→ **WORK TASK**
In the records below, the line with "The height and" and every line after it must be written out exactly; no pictures belong in the result.

→ **EXERCISE DATA**
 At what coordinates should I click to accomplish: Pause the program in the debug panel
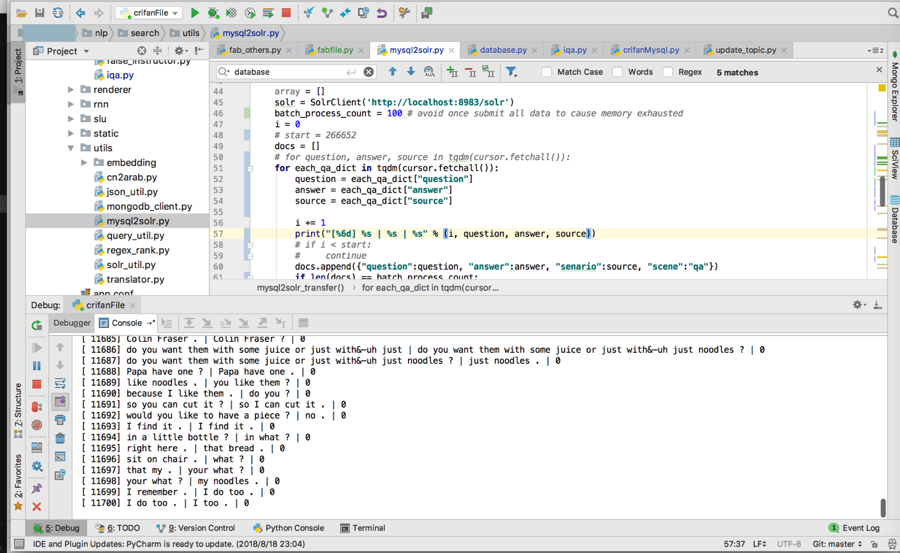point(37,366)
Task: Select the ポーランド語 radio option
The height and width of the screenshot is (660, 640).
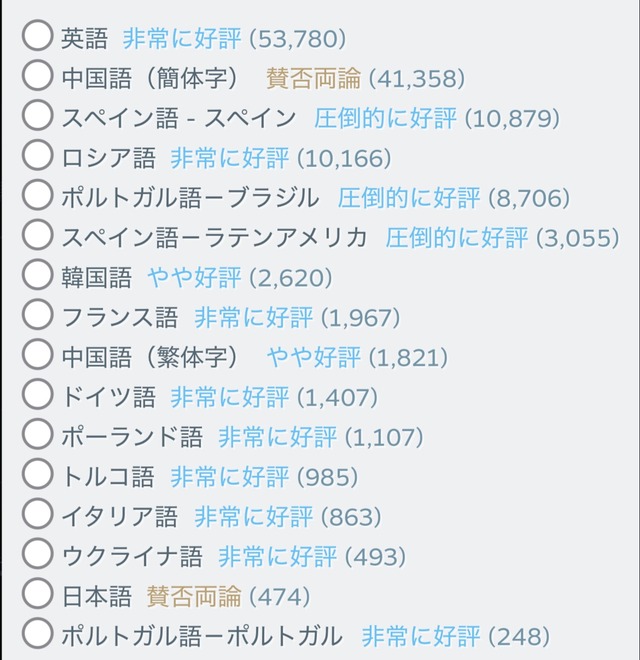Action: [37, 437]
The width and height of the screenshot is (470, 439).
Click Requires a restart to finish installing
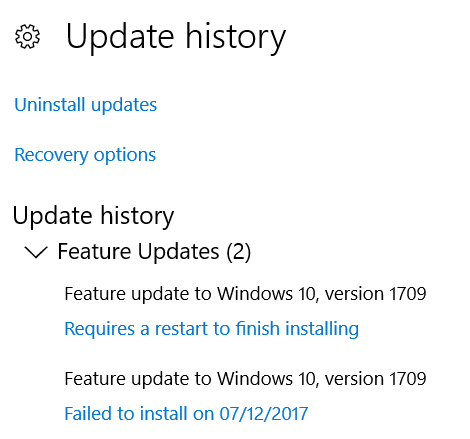coord(212,329)
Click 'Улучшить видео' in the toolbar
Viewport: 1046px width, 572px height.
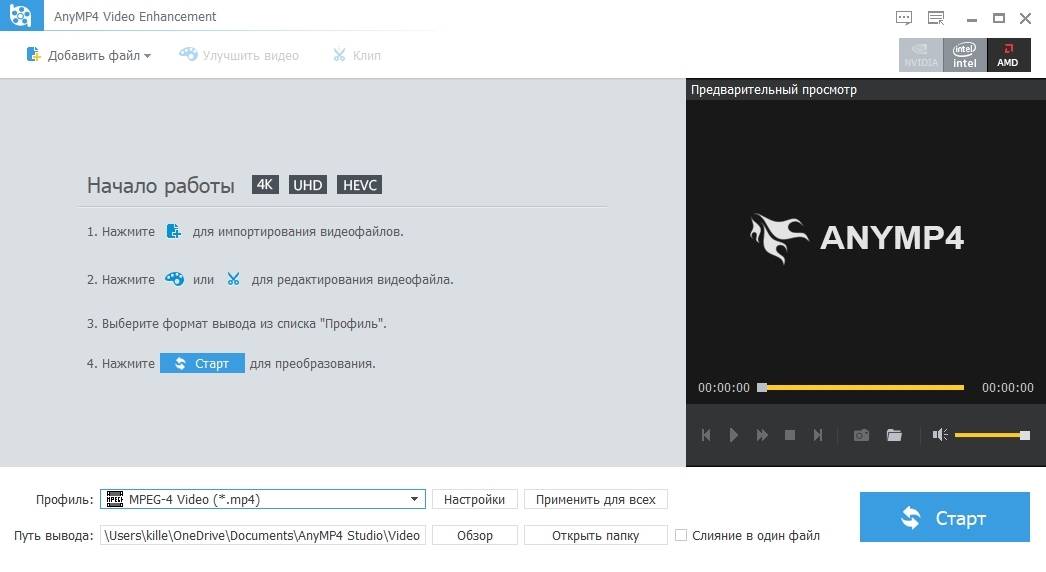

→ **SOLUTION TO THIS TASK**
The height and width of the screenshot is (660, 640).
Action: [37, 437]
The width and height of the screenshot is (470, 439).
Click Requires a restart to finish installing
coord(212,329)
Click 'Улучшить видео' in the toolbar
Viewport: 1046px width, 572px height.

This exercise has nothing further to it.